Quelle en est l'origine
?
On distingue des douleurs d'origine
nociceptive par afflux excessif et permanent de stimulation qui
déborde les mécanismes de contrôle de la nociception
(Gate-Control) : postopératoires, brûlures, coupures, etc.
Par ailleurs, il existe des douleurs
neurologiques ou neuropathiques dues à la section d'un nerf lors
d'une lésion traumatique ou d'une cicatrice postopératoire, d'une
amputation, ou à l'atteinte virale d'une racine nerveuse comme dans le
Zona, ou du fait d'une compression tumorale par exemple.
Dans ce cas les caractéristiques de la douleur sont différentes :
elles s'expriment par des fourmillements, des picotements et/ou des
décharges électriques et par le fait que des stimulations
habituellement non douloureuses comme l'effleurement déclenchent des
réactions d'hypersensibilité locale qui peuvent persister
quelques temps au-delà de la stimulation.
Elles sont plus difficiles à traiter que les précédentes
et nécessitent des thérapeutiques différentes.
On peut également rencontrer des
douleurs médiées par le système nerveux sympathique
(une des deux branches du système nerveux dit autonome, mais qui ne
l'est pas totalement en réalité) qui est le système qui
régule nos émotions, le stress, le rythme cardiaque, etc.
Ces douleurs, encore appelées algoneurodystrophies ou dystrophies
réflexes sympathiques, apparaissent à distance d'une douleur
nociceptive d'origine traumatique ou postopératoire insuffisamment
gérée au départ ou dans un contexte de stress trop
important, par emballement du système nerveux sympathique, après
disparition de la douleur nociceptive d'origine.
Là encore le mode d'approche thérapeutique en est
différent, avec nécessité d'imposer le silence pendant
quelques temps à ce dérèglement des interconnections entre
les différentes parties du système nerveux.

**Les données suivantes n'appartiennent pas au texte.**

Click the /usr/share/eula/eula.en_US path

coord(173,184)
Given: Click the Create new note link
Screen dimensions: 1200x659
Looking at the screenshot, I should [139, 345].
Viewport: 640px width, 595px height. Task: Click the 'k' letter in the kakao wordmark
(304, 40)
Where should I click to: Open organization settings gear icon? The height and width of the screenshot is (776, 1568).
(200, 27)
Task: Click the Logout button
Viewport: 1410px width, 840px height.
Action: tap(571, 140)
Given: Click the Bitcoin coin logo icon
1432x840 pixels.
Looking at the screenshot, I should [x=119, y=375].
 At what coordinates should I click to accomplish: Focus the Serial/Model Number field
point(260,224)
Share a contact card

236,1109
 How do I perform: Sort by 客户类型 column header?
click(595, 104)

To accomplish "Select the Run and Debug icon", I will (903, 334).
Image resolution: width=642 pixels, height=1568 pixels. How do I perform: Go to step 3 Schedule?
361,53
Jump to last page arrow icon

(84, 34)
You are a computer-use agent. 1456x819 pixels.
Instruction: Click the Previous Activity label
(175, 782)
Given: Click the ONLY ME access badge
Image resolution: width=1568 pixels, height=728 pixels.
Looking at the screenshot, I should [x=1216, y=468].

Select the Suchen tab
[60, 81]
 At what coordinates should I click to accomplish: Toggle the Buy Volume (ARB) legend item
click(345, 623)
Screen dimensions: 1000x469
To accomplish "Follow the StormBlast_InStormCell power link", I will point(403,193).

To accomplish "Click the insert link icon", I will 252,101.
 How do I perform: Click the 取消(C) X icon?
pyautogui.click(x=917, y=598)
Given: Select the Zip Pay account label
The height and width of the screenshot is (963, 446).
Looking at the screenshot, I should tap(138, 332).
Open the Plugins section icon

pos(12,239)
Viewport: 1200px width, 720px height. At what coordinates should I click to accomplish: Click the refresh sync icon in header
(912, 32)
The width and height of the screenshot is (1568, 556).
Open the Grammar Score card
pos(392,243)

Enfin, si des douleurs importantes ou
prolongées peuvent entraîner tout un cortège de
réactions psychologiques par débordement de la composante
affectivo-émotionnelle, il existe d'authentiques douleurs d'origine
psychologique (douleurs psychogènes) qui s'expriment par le biais du
corps et dont le décodage symbolique ne peut se faire qu'au travers de
la communication, de l'écoute et d'une relation d'empathie et
après avoir, bien entendu, éliminé une pathologie
somatique.
C'est en raison d'états dépressifs ou de conflits psychologiques
par rapport à l'environnement familial et/ou scolaire qu'elles peuvent
survenir et être particulièrement déroutantes.